Task instructions: Filter the lines below, keeping each one that holds "Copy".

Dataset content:
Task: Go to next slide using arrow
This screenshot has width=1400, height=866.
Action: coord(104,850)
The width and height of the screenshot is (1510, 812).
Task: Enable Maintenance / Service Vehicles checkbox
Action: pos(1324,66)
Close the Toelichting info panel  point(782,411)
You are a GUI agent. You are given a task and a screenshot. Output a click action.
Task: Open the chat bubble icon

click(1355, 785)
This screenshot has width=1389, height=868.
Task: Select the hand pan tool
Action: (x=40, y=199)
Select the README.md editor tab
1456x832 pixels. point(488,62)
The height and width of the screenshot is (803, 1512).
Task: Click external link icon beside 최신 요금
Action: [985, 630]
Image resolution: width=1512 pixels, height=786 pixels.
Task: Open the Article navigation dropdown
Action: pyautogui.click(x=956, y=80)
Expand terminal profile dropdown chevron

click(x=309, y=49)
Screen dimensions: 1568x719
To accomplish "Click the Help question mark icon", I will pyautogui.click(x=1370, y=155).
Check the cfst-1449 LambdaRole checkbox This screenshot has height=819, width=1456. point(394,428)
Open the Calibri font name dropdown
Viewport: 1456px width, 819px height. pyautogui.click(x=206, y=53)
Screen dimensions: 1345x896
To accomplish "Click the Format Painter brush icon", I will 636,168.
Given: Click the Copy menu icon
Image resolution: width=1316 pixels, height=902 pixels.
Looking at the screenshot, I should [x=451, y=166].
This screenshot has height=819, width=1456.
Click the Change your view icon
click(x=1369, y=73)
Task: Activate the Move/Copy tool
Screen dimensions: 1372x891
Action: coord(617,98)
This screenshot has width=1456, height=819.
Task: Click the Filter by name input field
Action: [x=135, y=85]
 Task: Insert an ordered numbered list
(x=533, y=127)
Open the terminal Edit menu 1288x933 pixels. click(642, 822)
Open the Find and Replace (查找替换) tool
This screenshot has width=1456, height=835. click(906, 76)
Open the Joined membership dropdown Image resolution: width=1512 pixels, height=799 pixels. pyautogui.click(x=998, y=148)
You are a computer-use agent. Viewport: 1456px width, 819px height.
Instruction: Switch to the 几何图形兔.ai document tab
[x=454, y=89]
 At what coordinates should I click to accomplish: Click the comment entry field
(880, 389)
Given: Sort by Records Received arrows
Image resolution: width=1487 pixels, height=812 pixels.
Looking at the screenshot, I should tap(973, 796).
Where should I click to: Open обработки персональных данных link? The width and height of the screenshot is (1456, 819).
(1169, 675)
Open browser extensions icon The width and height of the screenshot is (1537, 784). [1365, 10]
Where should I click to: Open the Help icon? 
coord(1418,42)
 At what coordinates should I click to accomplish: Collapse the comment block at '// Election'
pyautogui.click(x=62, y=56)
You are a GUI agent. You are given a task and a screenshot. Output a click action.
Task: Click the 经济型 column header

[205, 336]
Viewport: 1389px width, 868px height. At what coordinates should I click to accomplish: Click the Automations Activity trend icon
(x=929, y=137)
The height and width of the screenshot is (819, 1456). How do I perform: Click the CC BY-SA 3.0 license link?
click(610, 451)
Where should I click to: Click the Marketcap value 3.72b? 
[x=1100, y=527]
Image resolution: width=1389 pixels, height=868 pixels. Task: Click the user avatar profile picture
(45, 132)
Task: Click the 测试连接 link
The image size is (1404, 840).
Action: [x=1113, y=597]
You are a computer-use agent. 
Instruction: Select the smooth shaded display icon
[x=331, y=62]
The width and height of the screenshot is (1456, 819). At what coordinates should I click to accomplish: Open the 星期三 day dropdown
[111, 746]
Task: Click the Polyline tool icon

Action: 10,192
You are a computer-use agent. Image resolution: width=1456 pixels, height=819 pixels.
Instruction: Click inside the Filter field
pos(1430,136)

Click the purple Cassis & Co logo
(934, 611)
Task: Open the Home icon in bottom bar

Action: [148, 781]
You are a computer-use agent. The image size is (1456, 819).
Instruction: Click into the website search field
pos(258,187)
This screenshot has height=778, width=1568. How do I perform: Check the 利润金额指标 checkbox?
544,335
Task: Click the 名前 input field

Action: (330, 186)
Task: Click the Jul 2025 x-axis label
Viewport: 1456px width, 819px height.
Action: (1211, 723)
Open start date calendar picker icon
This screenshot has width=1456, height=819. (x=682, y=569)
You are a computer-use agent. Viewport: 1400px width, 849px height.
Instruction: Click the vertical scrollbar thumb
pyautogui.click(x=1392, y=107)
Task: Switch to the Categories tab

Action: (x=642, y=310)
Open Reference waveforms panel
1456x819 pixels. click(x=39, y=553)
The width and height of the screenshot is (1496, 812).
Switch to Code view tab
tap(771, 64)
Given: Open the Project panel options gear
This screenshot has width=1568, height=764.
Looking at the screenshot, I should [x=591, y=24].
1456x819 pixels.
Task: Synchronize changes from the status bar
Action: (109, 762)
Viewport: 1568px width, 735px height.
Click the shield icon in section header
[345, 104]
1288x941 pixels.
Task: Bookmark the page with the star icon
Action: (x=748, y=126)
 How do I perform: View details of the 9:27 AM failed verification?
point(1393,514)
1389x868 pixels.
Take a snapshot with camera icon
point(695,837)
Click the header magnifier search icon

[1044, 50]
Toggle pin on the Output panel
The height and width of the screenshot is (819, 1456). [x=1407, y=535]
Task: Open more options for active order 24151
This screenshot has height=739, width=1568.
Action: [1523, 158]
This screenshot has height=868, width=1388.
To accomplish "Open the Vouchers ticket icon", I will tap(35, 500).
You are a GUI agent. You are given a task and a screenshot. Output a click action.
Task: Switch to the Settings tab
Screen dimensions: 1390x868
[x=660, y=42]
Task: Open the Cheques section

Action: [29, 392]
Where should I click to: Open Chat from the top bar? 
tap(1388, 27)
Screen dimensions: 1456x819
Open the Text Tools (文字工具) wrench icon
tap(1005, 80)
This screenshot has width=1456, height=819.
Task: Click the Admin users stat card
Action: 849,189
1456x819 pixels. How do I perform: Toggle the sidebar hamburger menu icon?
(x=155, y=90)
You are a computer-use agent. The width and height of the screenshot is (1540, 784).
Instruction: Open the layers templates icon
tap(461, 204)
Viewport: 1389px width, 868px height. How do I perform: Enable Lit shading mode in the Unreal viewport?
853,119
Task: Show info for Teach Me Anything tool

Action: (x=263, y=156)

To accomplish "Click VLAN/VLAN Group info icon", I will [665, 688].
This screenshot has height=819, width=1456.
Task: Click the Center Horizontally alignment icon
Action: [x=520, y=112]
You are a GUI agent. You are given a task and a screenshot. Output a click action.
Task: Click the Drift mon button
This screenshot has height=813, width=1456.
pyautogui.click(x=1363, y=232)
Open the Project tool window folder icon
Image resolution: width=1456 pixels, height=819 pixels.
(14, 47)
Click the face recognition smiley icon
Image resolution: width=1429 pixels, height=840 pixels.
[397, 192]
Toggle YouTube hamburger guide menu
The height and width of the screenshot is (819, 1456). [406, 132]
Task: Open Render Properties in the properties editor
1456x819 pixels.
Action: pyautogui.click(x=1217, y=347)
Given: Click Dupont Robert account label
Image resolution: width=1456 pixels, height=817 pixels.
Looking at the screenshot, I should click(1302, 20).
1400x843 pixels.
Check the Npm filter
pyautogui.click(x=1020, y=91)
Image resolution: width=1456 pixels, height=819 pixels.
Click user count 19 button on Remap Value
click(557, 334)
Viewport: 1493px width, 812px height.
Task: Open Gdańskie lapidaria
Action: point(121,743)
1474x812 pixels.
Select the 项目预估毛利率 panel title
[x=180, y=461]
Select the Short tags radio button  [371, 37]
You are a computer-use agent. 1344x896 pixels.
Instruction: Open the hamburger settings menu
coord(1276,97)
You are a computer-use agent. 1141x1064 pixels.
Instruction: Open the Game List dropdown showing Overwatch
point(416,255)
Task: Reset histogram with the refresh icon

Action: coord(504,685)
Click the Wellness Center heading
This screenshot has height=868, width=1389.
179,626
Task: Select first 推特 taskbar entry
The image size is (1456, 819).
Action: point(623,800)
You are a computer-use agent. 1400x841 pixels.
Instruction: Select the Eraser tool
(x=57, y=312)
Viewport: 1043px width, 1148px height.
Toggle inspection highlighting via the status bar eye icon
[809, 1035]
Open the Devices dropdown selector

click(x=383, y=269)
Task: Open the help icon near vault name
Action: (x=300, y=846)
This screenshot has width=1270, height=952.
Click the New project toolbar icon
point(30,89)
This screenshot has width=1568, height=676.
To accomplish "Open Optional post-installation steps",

Result:
Given: Click the Copy menu icon
Task: Activate the Move/Copy tool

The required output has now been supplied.